# Submission
> Submission example to LEPISZCZE benchmark

- title-block-banner: true

In [None]:
#| default_exp submission

In [None]:
#| hide
from nbdev.showdoc import *

In [None]:
import datasets
import numpy as np

from embeddings.evaluator.evaluation_results import Predictions
from embeddings.evaluator.leaderboard import get_dataset_task
from embeddings.evaluator.submission import AveragedSubmission
from embeddings.utils.utils import get_installed_packages


It is important to note that we not only enable to easily train models but we also prepare many helpers to create a submission to the leaderboard.

We start with a couple of names.

In [None]:
DATASET_NAME = "clarin-pl/polemo2-official"
TARGET_COLUMN_NAME = "target"

We want also gahter all hyper parameters for each submission. We collecct some of params for presentation purposes.

In [None]:
hparams = {"hparam_name_1": 0.2, "hparam_name_2": 0.1}

We doing the same with python packages.
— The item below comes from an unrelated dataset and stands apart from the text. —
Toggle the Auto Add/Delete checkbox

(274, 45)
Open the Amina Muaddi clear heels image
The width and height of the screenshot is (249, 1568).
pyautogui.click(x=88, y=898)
We can use one of the helper methods.

In [None]:
packages = get_installed_packages()
packages[:10]

['absl-py==1.4.0',
 'aiofiles==22.1.0',
 'aiohttp==3.8.4',
 'aiosignal==1.3.1',
 'aiosqlite==0.18.0',
 'alembic==1.9.3',
 'anyio==3.6.2',
 'appdirs==1.4.4',
 'argon2-cffi-bindings==21.2.0',
 'argon2-cffi==21.3.0']

The next step is related to datasets and predictions.

In [None]:
dataset = datasets.load_dataset(DATASET_NAME)
dataset


No config specified, defaulting to: polemo2-official/all_text
Found cached dataset polemo2-official (/root/.cache/huggingface/datasets/clarin-pl___polemo2-official/all_text/0.0.0/2b75fdbe5def97538e81fb120f8752744b50729a4ce09bd75132bfc863a2fd70)
100%|██████████| 3/3 [00:00<00:00, 828.48it/s]


DatasetDict({
    train: Dataset({
        features: ['text', 'target'],
        num_rows: 6573
    })
    validation: Dataset({
        features: ['text', 'target'],
        num_rows: 823
    })
    test: Dataset({
        features: ['text', 'target'],
        num_rows: 820
    })
})

In [None]:
y_true = np.array(dataset["test"][TARGET_COLUMN_NAME])
y_true[:10]

array([1, 2, 2, 2, 2, 0, 0, 0, 1, 3])

It is important that we want to store not single prediction for each off object but we want to calcualted standard deviations for each object, hence we need more than one prediction.

In [None]:
predictions = [
    Predictions(
        y_true=y_true, y_pred=np.random.randint(low=0, high=4, size=len(y_true))
    )
    for _ in range(5)
]

Finaly, we can create a submission, gathering all information.

In [None]:
submission = AveragedSubmission.from_predictions(
    submission_name="my-great-submission",  # put your submission here!
    dataset_name=DATASET_NAME,
    dataset_version=dataset["train"].info.version.version_str,
    embedding_name="my-great-model",  # put your embedding name here!
    predictions=predictions,
    hparams=hparams,
    packages=packages,
    task=get_dataset_task(DATASET_NAME),
)

We can even save our submission.

In [None]:
submission.save_json(
    root="my-great-submission",
    filename="my-great-model.json",
    compress=False,
)

In [None]:
!ls my-great-submission

my-great-model.json  my-great-submission_predictions.json


In [None]:
!cat my-great-submission/my-great-model.json

{
  "submission_name": "my-great-submission",
  "dataset_name": "clarin-pl/polemo2-official",
  "dataset_version": "0.0.0",
  "embedding_name": "my-great-model",
  "hparams": {
    "hparam_name_1": 0.2,
    "hparam_name_2": 0.1
  },
  "packages": [
    "absl-py==1.4.0",
    "aiofiles==22.1.0",
    "aiohttp==3.8.4",
    "aiosignal==1.3.1",
    "aiosqlite==0.18.0",
    "alembic==1.9.3",
    "anyio==3.6.2",
    "appdirs==1.4.4",
    "argon2-cffi-bindings==21.2.0",
    "argon2-cffi==21.3.0",
    "arrow==1.2.3",
    "asttokens==2.2.1",
    "astunparse==1.6.3",
    "async-timeout==4.0.2",
    "attrs==22.2.0",
    "babel==2.11.0",
    "backcall==0.2.0",
    "beautifulsoup4==4.11.2",
    "black==21.12b0",
    "bleach==6.0.0",
    "cachetools==5.3.0",
    "catalogue==2.0.8",
    "certifi==2022.12.7",
    "cffi==1.15.1",
    "charset-normalizer==3.0.1",
    "click==8.0.4",
    "cmaes==0.9.1",
    "colorlog==6.7.0",
    "comm==0.1.2",
    "contourpy==1.0.7",
    "coverage==6.2",
    "cycler==0.11